For forty years and in nine previous books, scholar and religious commentator Tom Harpur has challenged church orthodoxy and guided thousands of readers on subjects as controversial as the true nature of Christ and life after death. Now, in his most radical and groundbreaking work, Harpur digs deep into the origins of Christianity. What he has discovered will have a profound effect on the way we think about religion.

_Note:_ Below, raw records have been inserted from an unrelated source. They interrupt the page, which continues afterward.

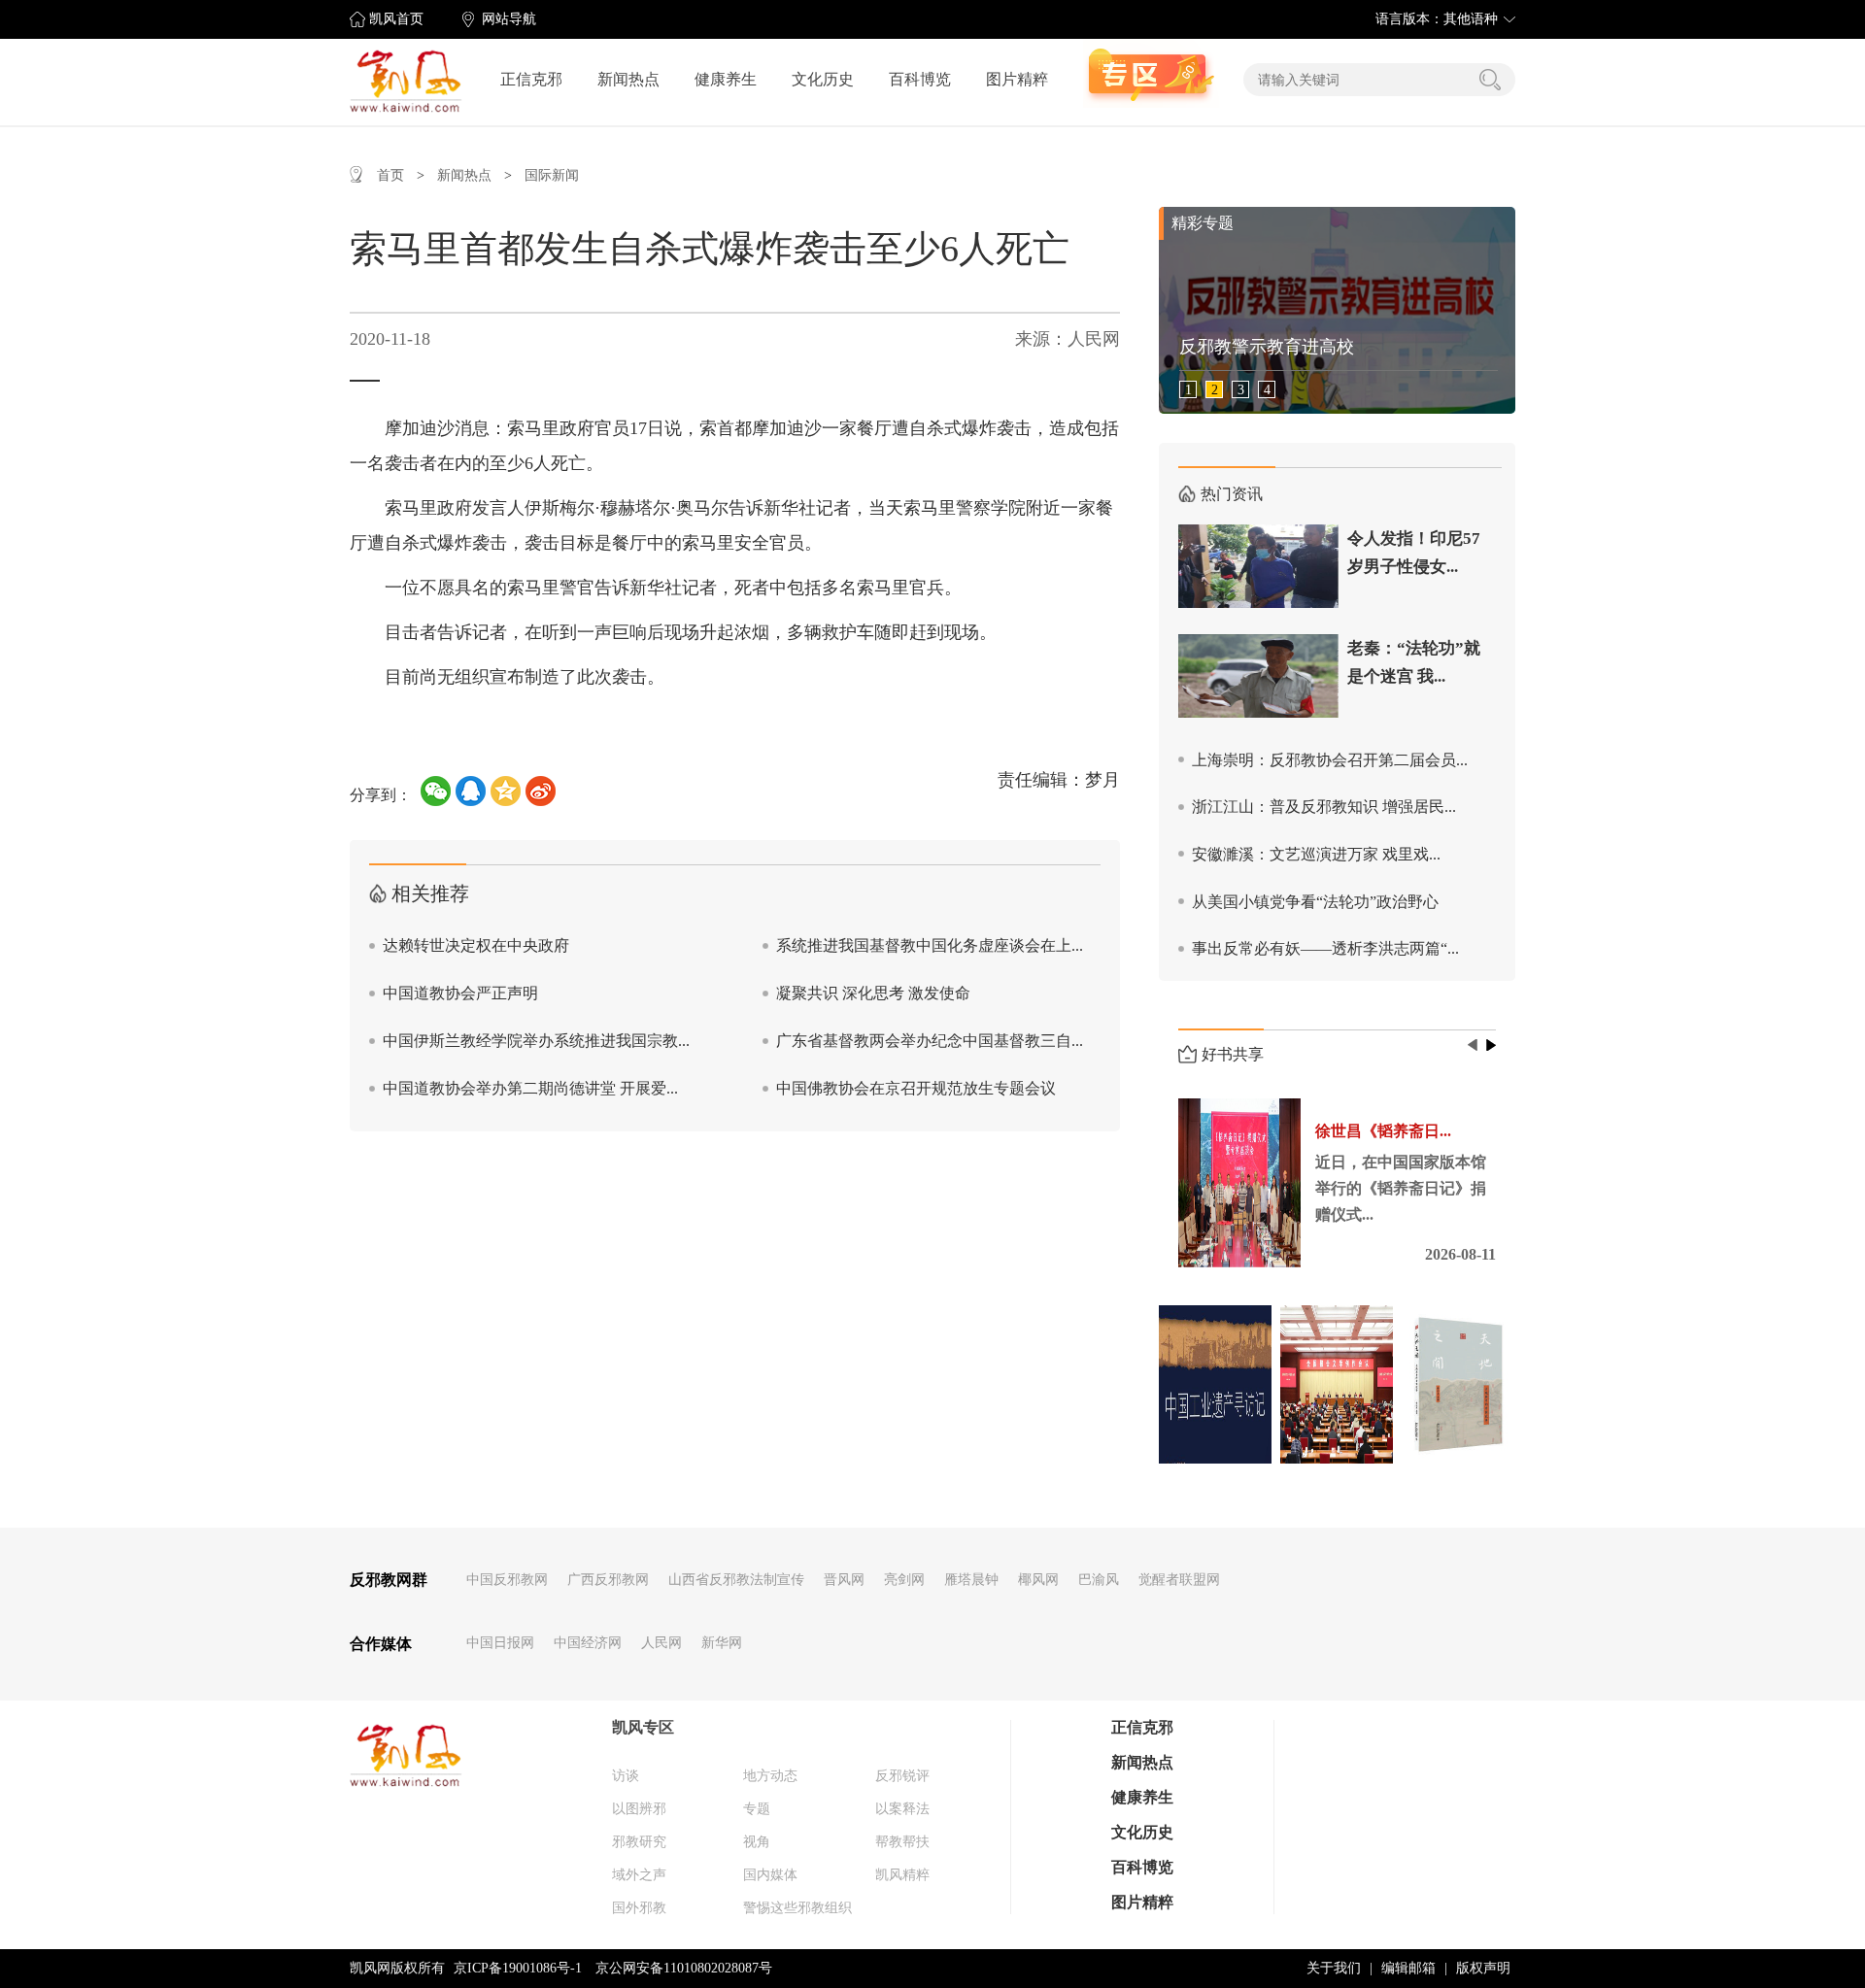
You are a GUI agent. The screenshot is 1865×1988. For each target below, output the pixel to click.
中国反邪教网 (507, 1579)
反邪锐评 (902, 1776)
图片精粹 (1017, 79)
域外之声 (639, 1875)
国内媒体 (770, 1875)
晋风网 (844, 1579)
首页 (390, 175)
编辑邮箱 (1408, 1968)
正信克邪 (531, 79)
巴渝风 (1098, 1579)
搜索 (1490, 79)
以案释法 (902, 1809)
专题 (756, 1809)
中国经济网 (588, 1642)
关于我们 (1333, 1968)
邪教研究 (639, 1842)
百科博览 (920, 79)
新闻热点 (628, 79)
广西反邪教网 (608, 1579)
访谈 (625, 1776)
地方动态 (770, 1776)
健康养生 (726, 79)
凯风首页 (396, 19)
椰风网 (1038, 1579)
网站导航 (509, 19)
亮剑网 (904, 1579)
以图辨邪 (639, 1809)
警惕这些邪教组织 (797, 1908)
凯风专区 (643, 1727)
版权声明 (1483, 1968)
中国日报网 (500, 1642)
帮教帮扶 (902, 1842)
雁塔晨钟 (971, 1579)
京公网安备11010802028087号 (683, 1968)
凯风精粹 (902, 1875)
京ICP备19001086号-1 (518, 1968)
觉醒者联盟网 (1179, 1579)
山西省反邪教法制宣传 (736, 1579)
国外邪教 (639, 1908)
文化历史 (823, 79)
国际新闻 (552, 175)
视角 (756, 1842)
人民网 (661, 1642)
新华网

Long before the advent of Jesus Christ, the Egyptians and other peoples believed in the coming of a messiah, a madonna and her child, a virgin birth, and the incarnation of the spirit in flesh. The early Christian church accepted these ancient truths as the very tenets of Christianity but disavowed their origins. What began as a universal belief system based on myth and allegory became instead, in the third and fourth centuries A.D., a ritualistic institution headed by ultraconservative literalists. "The transcendent meaning of glorious myths and symbols was reduced to miraculous, quite unbelievable events. The truth that Christ was to come in man, that the Christ principle was potentially in each of us, was changed to the exclusivist teaching that the Christ had come as a man."
Harpur's message is clear: Our blind faith in literalism is killing Christianity. Only with a return to an inclusive religion will we gain a true understanding of who we are and who we are intended to become. Drawing on the work of scholars such as Gerald Massey and Alvin Boyd Kuhn, Tom Harpur has written a book of rare insight and power.